= EXERCISE INSTRUCTIONS =
Your answer should be the lines below from the one holding "Task: Switch to the 3m time range" through the one holding "Given: Open the CLI console icon", copied exactly and with nothing else.

= RECORDS PROVIDED =
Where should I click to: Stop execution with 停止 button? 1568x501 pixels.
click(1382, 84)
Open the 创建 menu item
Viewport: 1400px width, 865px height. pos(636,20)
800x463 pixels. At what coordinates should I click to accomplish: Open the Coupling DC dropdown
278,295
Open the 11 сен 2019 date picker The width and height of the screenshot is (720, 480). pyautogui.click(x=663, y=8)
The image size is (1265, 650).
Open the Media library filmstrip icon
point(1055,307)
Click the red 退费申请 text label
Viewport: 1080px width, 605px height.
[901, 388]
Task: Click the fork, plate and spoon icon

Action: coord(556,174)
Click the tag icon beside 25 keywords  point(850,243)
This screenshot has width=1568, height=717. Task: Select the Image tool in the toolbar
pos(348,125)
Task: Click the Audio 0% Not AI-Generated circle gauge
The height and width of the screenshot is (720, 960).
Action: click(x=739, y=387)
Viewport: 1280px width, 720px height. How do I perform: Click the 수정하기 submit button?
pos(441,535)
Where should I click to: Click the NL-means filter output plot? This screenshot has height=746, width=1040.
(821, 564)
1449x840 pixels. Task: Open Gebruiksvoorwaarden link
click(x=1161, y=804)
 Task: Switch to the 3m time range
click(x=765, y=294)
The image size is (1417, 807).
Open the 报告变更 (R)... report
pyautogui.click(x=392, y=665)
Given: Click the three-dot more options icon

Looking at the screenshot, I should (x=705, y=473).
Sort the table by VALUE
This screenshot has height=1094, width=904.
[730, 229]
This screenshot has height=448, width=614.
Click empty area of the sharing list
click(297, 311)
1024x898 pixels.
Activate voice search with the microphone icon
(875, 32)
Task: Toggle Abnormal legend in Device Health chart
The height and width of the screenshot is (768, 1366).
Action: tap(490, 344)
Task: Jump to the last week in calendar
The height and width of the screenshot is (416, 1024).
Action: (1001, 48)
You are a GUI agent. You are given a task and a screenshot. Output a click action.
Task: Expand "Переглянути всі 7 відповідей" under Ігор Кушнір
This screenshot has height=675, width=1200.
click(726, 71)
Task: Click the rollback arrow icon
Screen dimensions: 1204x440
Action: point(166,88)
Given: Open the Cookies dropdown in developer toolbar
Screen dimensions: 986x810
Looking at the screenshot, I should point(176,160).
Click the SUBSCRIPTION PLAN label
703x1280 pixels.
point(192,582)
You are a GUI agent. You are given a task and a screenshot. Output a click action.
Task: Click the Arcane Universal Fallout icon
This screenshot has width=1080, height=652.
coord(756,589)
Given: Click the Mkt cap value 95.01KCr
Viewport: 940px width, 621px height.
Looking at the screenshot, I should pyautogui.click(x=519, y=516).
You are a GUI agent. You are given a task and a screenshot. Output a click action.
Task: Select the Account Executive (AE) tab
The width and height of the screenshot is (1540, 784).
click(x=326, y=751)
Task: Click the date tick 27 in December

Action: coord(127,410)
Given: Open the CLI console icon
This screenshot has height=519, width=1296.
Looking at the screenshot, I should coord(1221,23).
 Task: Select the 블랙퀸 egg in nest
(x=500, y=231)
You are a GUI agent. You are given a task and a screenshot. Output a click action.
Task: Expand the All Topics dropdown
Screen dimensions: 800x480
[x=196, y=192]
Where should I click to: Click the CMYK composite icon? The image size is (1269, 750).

= REPLY TO THE EXERCISE =
 Task: Switch to the 3m time range
click(x=765, y=294)
The image size is (1417, 807).
Open the 报告变更 (R)... report
pyautogui.click(x=392, y=665)
Given: Click the three-dot more options icon

Looking at the screenshot, I should (x=705, y=473).
Sort the table by VALUE
This screenshot has height=1094, width=904.
[730, 229]
This screenshot has height=448, width=614.
Click empty area of the sharing list
click(297, 311)
1024x898 pixels.
Activate voice search with the microphone icon
(875, 32)
Task: Toggle Abnormal legend in Device Health chart
The height and width of the screenshot is (768, 1366).
Action: tap(490, 344)
Task: Jump to the last week in calendar
The height and width of the screenshot is (416, 1024).
Action: (1001, 48)
You are a GUI agent. You are given a task and a screenshot. Output a click action.
Task: Expand "Переглянути всі 7 відповідей" under Ігор Кушнір
This screenshot has height=675, width=1200.
click(726, 71)
Task: Click the rollback arrow icon
Screen dimensions: 1204x440
Action: point(166,88)
Given: Open the Cookies dropdown in developer toolbar
Screen dimensions: 986x810
Looking at the screenshot, I should point(176,160).
Click the SUBSCRIPTION PLAN label
703x1280 pixels.
point(192,582)
You are a GUI agent. You are given a task and a screenshot. Output a click action.
Task: Click the Arcane Universal Fallout icon
This screenshot has width=1080, height=652.
coord(756,589)
Given: Click the Mkt cap value 95.01KCr
Viewport: 940px width, 621px height.
Looking at the screenshot, I should pyautogui.click(x=519, y=516).
You are a GUI agent. You are given a task and a screenshot. Output a click action.
Task: Select the Account Executive (AE) tab
The width and height of the screenshot is (1540, 784).
click(x=326, y=751)
Task: Click the date tick 27 in December

Action: coord(127,410)
Given: Open the CLI console icon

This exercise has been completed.